El Gobierno de Castilla-La Mancha va a «luchar con uñas y dientes» para defender los intereses del sector del vino ante la posibilidad que estudia el Parlamento europeo de introducir un nuevo etiquetado en las botellas que incluya información sobre el riesgo de su consumo, considerando «muy injusto y que no se sostiene en criterios científicos» el hecho de comparar bebidas destiladas con vino de buena calidad.

A preguntas de los medios por esta información tras la rueda de prensa para dar cuenta de los acuerdos del Consejo de Gobierno de esta semana, la portavoz del Ejecutivo castellanomanchego, Blanca Fernández, se ha mostrado «en desacuerdo» con esa posibilidad ya que «el vino no es cancerígeno» y «no se puede homologar a las bebidas destiladas».

Además, ha añadido que «está demostrado que tiene taninos y efectos positivos para la salud si se trata de un buen vino como mayoritariamente hacemos en Castilla-La Mancha», región con el mayor viñedo del mundo, algo que no solo «nos hace sentir orgullo» sino que hace que se genere empleo, que se exporte, y que se cree marca España y marca Castilla-La Mancha.

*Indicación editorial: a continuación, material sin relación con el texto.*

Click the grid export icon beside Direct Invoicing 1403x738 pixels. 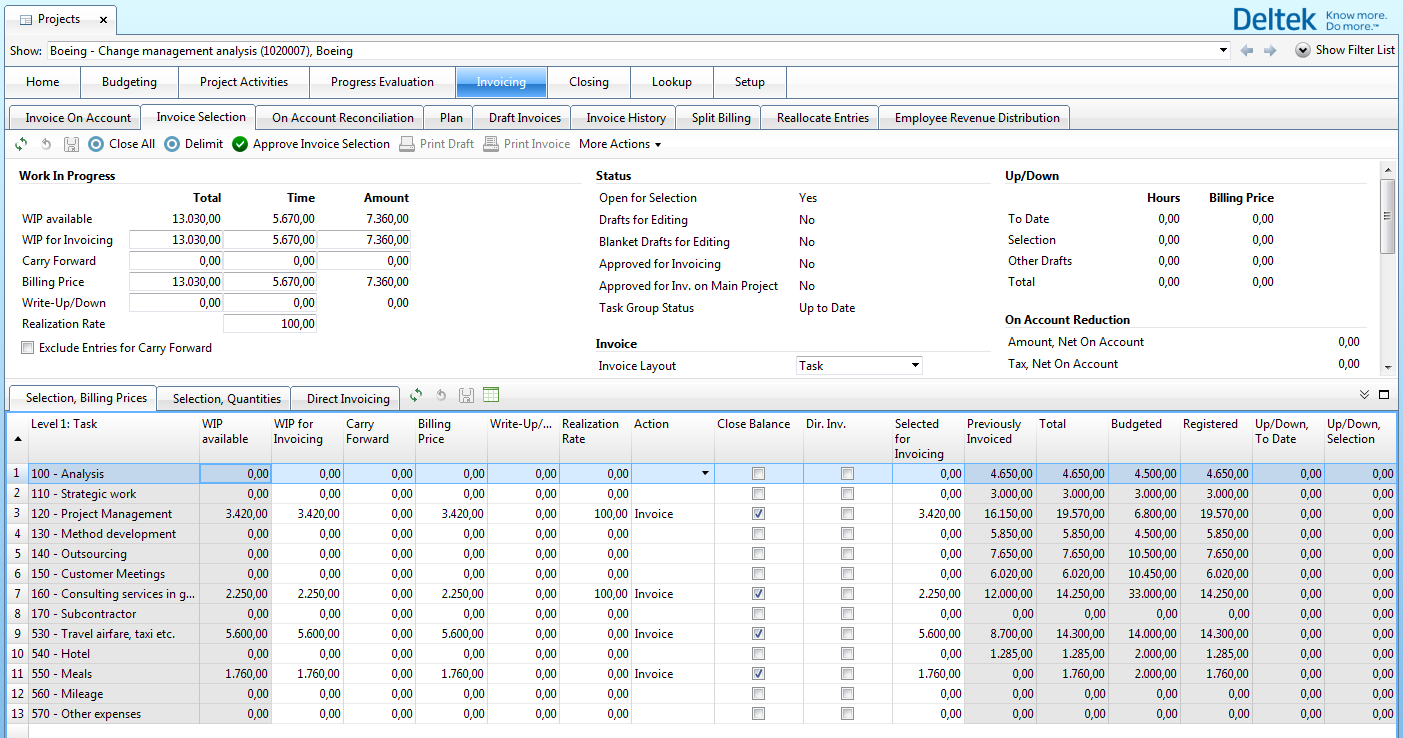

Siguiendo en el ámbito europeo, preguntada por el borrador del Pacto Verde de la UE, que contempla la inclusión de los aceites esenciales de lavanda dentro de la categoría de productos químicos, de tal manera que incluirían la etiqueta de «tóxicos» –y que afectaría al cultivo de esta planta en la zona de la Alcarria–, ha asegurado que el Gobierno regional hará «todo lo posible para que esto no salga adelante».

Para ello, va a trabajar con sus eurodiputados y con el Grupo Parlamentario para defender también los intereses de la Comunidad Autónoma al respecto, «que son razonables», pues «nadie que conozca bien el proceso de extracción de aceite de lavanda puede pensar que es producto químico», pues el aceite se extrae por medios mecánicos y es natural.